4. Fecal Microbiota Transplantation in Patients with IBS-C

Fecal microbiota transplantation (FMT), also known as fecal bacteriotherapy or fecal infusion, consists of administration of a liquid filtrate of feces from a healthy donor into the GI tract of a recipient person. Increasing evidence supports the role of the gut microbiota in the etiology of irritable bowel syndrome (IBS). Fecal microbiota transplantation seems to be a highly effective treatment against the recurrent infection of Clostridioides difficile, as shown in RCTs in the literature, and may be beneficial also in case of ulcerative colitis. However, its efficacy in IBS is not well defined. In the single-center, retrospective study conducted by Cui et al., in 2021, the long-term efficacy of fecal microbiota transplantation (FMT) in patients with moderate to severe IBS was investigated [27]. They evaluated treatment efficacy rates, changes in IBS-SSS, IBS-specific quality of life and fatigue, effect on stool frequency, Bristol Stool Scale for IBS-C and IBS-D, and the side effects. Overall, 100 g of stool suspension was administered through a naso-intestinal tube or colonoscopy within 6 min/daily for six consecutive days. The stool frequency of IBS-C patients increased from 1.5 ± 1.38 times per week to 2.68 ± 1.15 times per week one month after FMT treatment and increased to 4.33 ± 1.56 times per week at the end of the fifth year of follow-up. The BSS score of IBS-C patients significantly increased (p < 0.05) from 2.13 ± 0.88 before treatment to 2.94 ± 1.3 one month after FMT treatment, and further increased to 3.71 ± 1.21 by the 5th year after FMT (compared with that before FMT, p < 0.01) [27].
Fecal microbiota transplantation (FMT) seems to be a promising treatment for IBS patients.

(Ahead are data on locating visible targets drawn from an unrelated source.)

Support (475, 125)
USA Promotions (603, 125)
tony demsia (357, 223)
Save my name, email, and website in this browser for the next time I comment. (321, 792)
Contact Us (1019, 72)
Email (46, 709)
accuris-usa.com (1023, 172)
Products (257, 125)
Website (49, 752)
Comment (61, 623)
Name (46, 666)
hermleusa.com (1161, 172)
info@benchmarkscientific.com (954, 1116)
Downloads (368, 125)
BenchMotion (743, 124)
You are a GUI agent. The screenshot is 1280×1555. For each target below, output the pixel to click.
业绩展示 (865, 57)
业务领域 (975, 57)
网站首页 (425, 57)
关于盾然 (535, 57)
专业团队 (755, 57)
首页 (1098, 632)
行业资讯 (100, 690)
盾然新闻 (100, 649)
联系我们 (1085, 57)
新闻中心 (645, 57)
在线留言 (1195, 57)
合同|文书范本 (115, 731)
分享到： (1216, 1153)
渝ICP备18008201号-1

Although in Western countries, females present a higher prevalence of IBS, El-Salhy et al. did not find a sex difference in the response to FMT either in the placebo group or the actively treated group in their study in 2021. They included 164 IBS patients with moderate-to-severe IBS symptoms belonging to the IBS-D, IBS-C and IBS m subtypes, and who had not showed improvement in symptoms after the NICE-modified diet. Patients were divided into three groups: the placebo (own feces) and two actively treated groups (30 g or 60 g superdonor feces). The results appear to be more effective in IBS-D patients compared to IBS-C ones [28].